A 21-member International Expert Committee proposes that hemoglobin A1c (HbA1c) assays be the mainstay of type 2 diabetes screening and diagnosis, replacing fasting blood glucose (FBG) level and the oral glucose tolerance test (OGTT).
A 21-member International Expert Committee proposes that hemoglobin A1c (HbA1c) assays be the mainstay of type 2 diabetes screening and diagnosis, replacing fasting blood glucose (FBG) level and the oral glucose tolerance test (OGTT). "This is the first major departure from how we've been diagnosing diabetes in the past 30 years," says David M. Nathan, MD, chair of the committee and Professor of Medicine, Harvard Medical School, Boston, MA (pictured left).
Committee members reviewed the evidence linking glycemic exposure with complications and concluded that an HbA1c of 6.5% should be diagnostic for diabetes, says Dr. Nathan. "Diabetic retinopathy is the complication we can measure most readily, and HbA1c correlates very closely with diabetic retinopathy.
"The committee also recommends that patients with HbA1c levels between 6.0 and 6.5% be cautioned that they are in the highest risk group for developing type 2 diabetes. "The risk for developing diabetes is a continuum. Prediabetes is not a great term to use," Dr. Nathan says.

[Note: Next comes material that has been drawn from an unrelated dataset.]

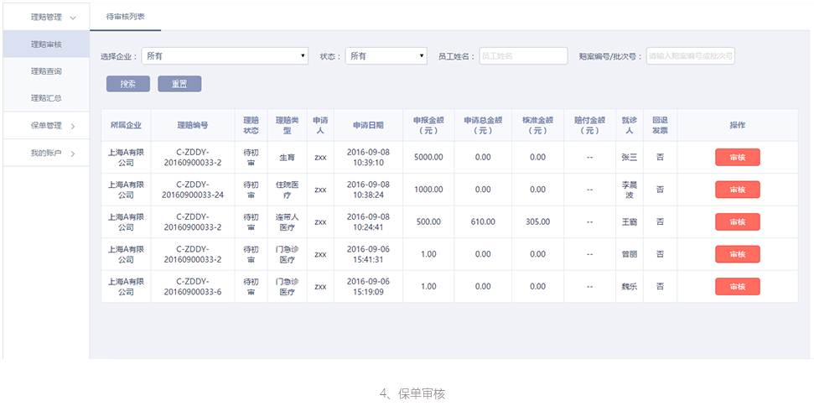Switch to the 待审核列表 tab
The width and height of the screenshot is (814, 406).
125,17
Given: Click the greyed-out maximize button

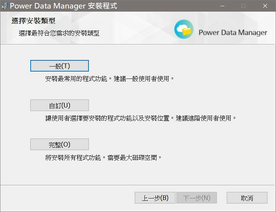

The report was published online yesterday and will be in the July issue of Diabetes Care.
"An HbA1c of 6.5% is the level above which you see eye disease and below which you don't see it," explains Paul Robertson, president, Medicine and Science, American Diabetes Association (pictured left). He says the ADA practice working group will review the new recommendations along with international organizations and associations including the Centers for Disease Control and the World Health Organization. "We are very keen on being sure we are inclusive of the world on this," Robertson says. "This is very important in the context of the recent epidemic of diabetes."
Distinct advantages seen
Although glucose levels have been used to diagnose type 2 diabetes traditionally, using HbA1c has definite advantages. HbA1c reflects the average glucose level over a period of several months, whereas glucose levels only measure one point in time. "HbA1c is also a more stable chemical moiety; glucose levels can change with temperature and time," Dr. Nathan said.
HbA1c testing is also much more convenient for patients and eliminates the need for 8-hour fasting before a blood glucose level is taken or an oral glucose tolerance test is administered.
However, cost may be a concern. Currently, a patient is charged $4 or $5 for a laboratory glucose test, and an HbA1c assay costs double to triple that amount, says Dr. Nathan. "Patients diagnosed with glucose levels now go on to have an HbA1c assay, so using HbA1c for screening would serve as their baseline measurement," he says.
Members of the International Expert Committee were appointed by the ADA, the European Association for the Study of Diabetes, and the International Diabetes Federation.